There are whole suburbs of Christchurch that were almost untouched by the earthquakes-there’s an occasional crack in the road or a fence that still needs to be repaired. If you stayed in one of those neighborhoods you’d be forgiven for thinking the destruction isn’t too bad.
Closer to the central city and the Eastern suburbs are the abandoned houses covered in spray paint, and streets in such disrepair it looks almost like a war zone. For months after the earthquakes a fine layer of dust coated everything, traveling with residents in their cars, getting under nails, and up noses, while the constant roar of bulldozers was always in the background.
We drive around the outskirts of the central city, along the Avon River and past the Botanic Gardens. Where there were once buildings there are now empty shells, debris, or somehow even worse; massive empty spaces. In the middle of the city was the CCTV building, where 115 people died. The rubble has been removed, and it’s now just a large concrete square. Flowers and pictures of loved ones lost hang off the surrounding gate, and the silence is eerie.
Across from the CCTV building are 185 empty white chairs, a memorial to the people that were taken that day. Each chair is different, from stools, to armchairs, and perhaps most heart wrenching, a tiny baby capsule. I shed a tear here. Seeing the empty chairs is confronting, as it’s so easy to imagine them filled with people, each as different as the chairs in front of me.
Many have fled, refusing to live with the constant aftershocks, or sick of sharing a port-a-potty with their neighbors. However the ones who are left are the most resilient refusing to uproot their families, and determined to stay no matter what Mother Nature throws at them. Those who had their houses red-stickered were at least given an option to cut their losses and leave, while those with a yellow sticker can’t. Two years on they’re living in limbo, staying in campgrounds or with relatives while they wait for their house to be repaired.
We visit the Restart Village, a shopping center made from shipping containers in the central city. I wander around, amused and impressed with the ingenuity of the people here. Brightly painted containers look like Lego blocks, and they house coffee shops, banks, clothing stores and souvenir shops, where you can find merino wool and just about anything with a kiwi bird on it.
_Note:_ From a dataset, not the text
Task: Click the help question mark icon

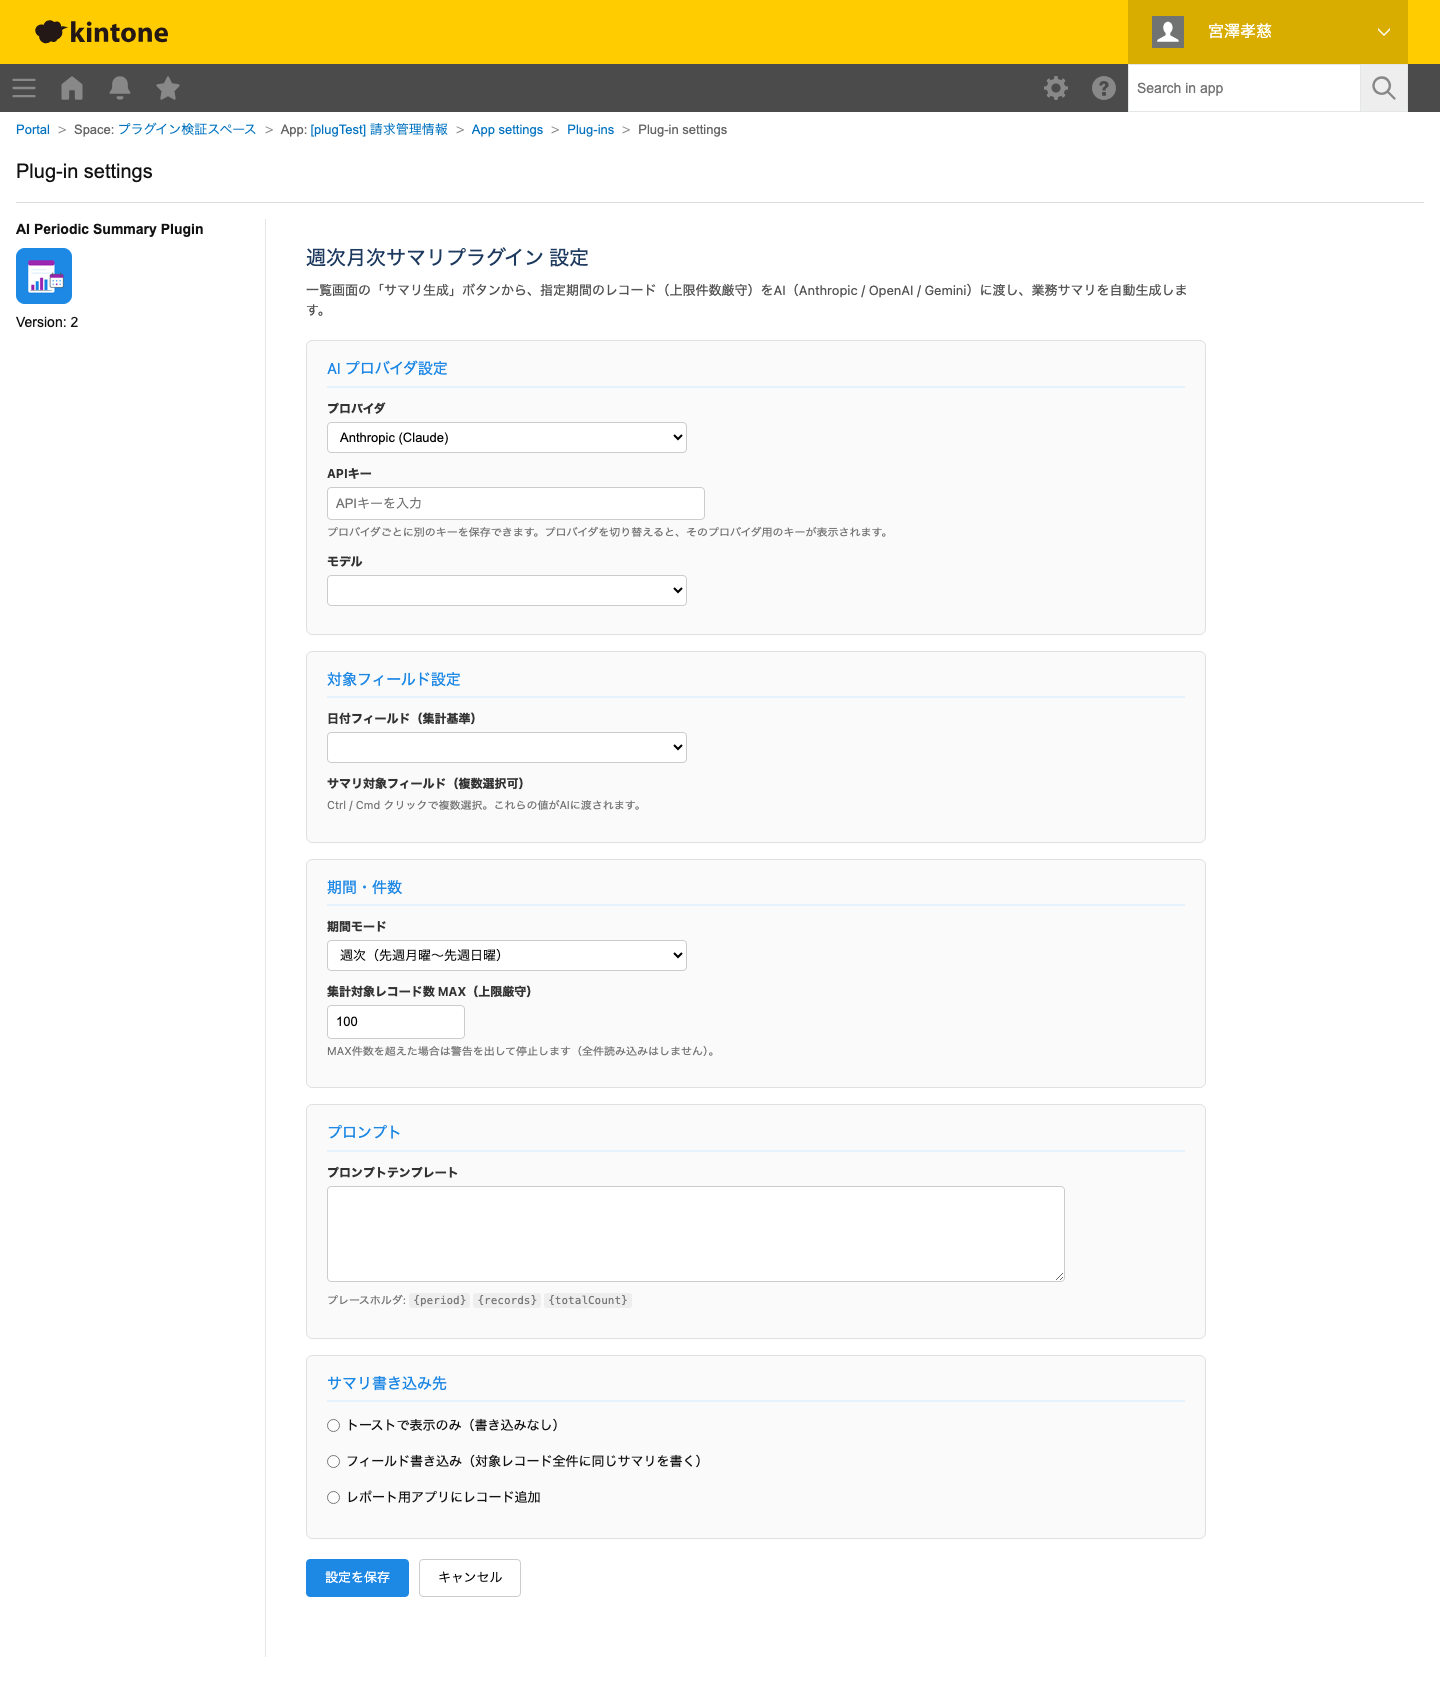Action: pyautogui.click(x=1104, y=88)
I’m forced to admit that I should have visited before now, and when I did visit I should have taken the time to explore the city instead of avoiding it. Watching the news prepared me for the destruction, but it wasn’t until I spent a few days here that I was able to experience some closure, and see friends and family “getting on with it”. Lonely Planet named Christchurch a Top Ten City for 2013 due to its “breathtaking mix of spirit, determination and flair”. Maybe they got it right.